• Problem:
Shift the coordinates in the answers of the entries below by adding 112 to each number, then write out every line again, requests included, starting at the line containing "The image size" and ending at the line containing "click(234, 97)". Give only those lines, and omit the pictures.

• Records provided:
┌────────
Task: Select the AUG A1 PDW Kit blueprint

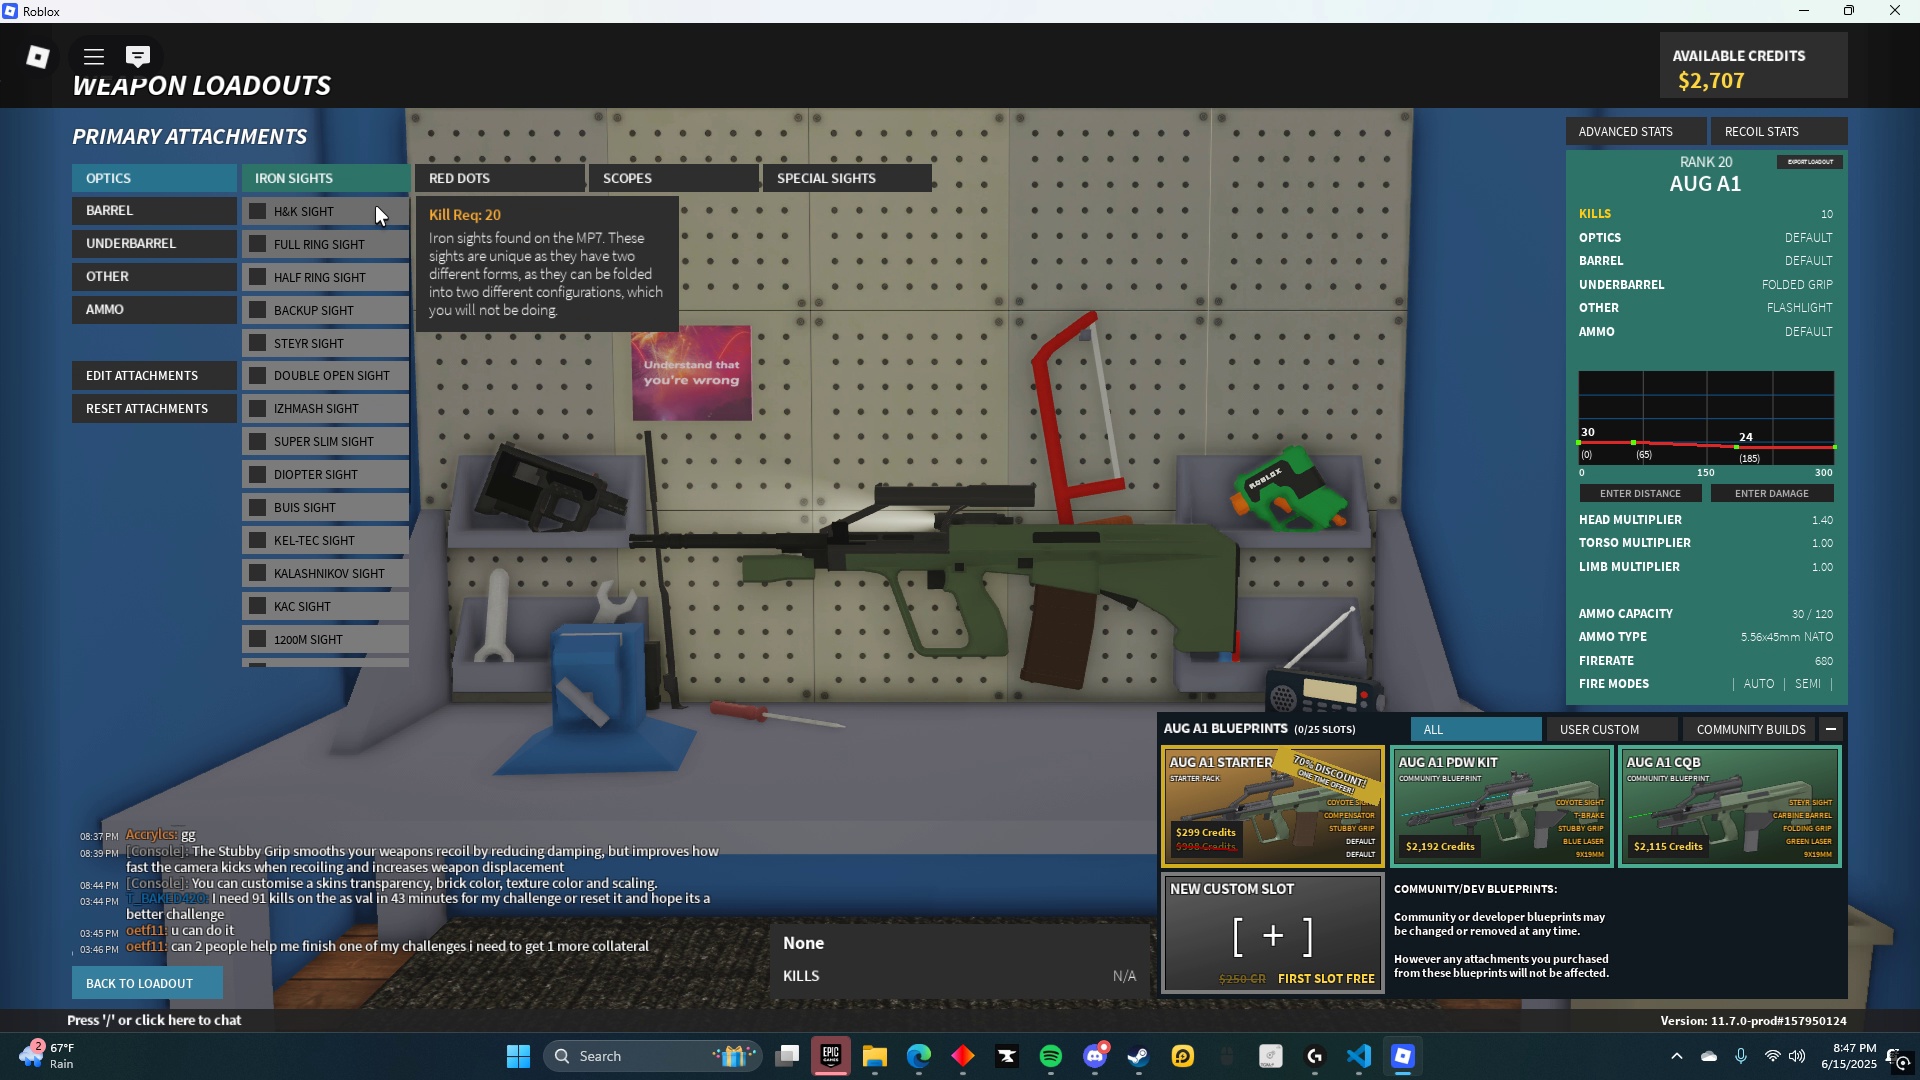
└────────
┌────────
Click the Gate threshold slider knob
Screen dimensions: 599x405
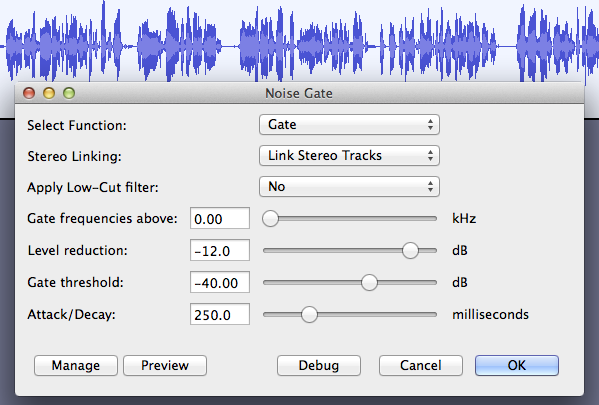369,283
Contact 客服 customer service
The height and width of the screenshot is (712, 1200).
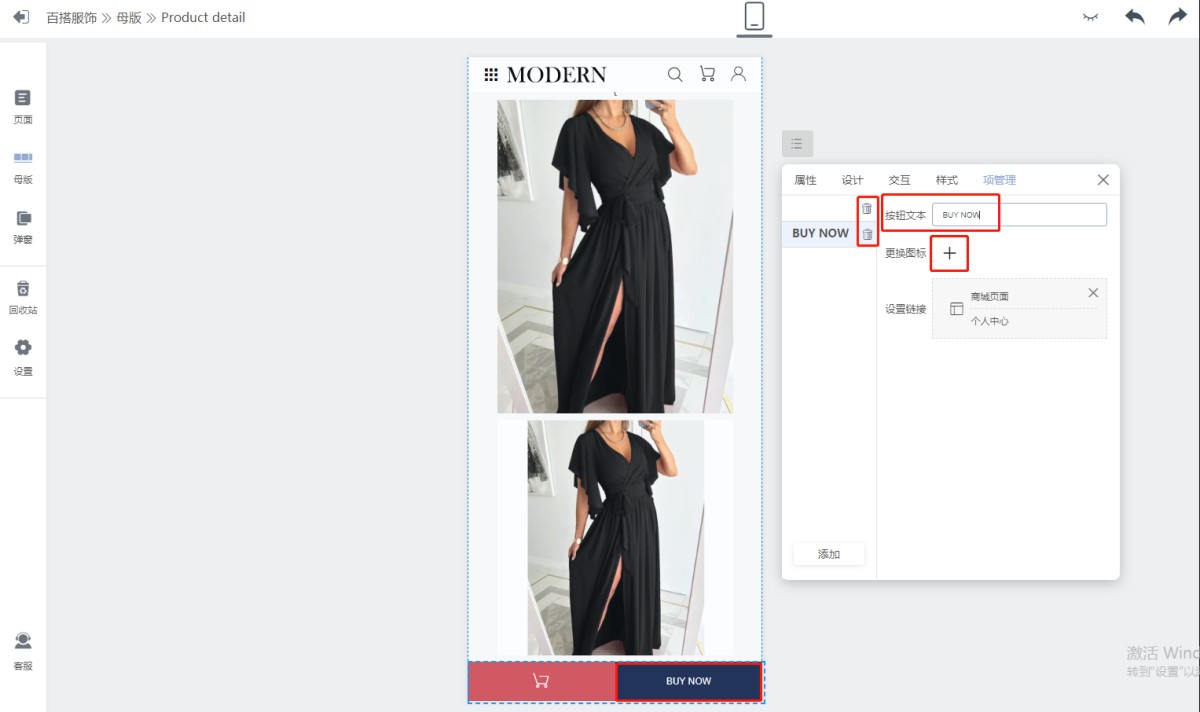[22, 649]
└────────
┌────────
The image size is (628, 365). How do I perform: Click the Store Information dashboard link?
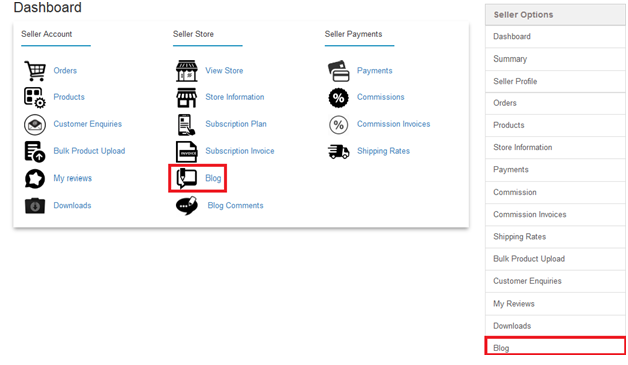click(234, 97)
└────────
• Output of the exercise:
The image size is (628, 365). How do I perform: Click the Store Information dashboard link?
click(346, 209)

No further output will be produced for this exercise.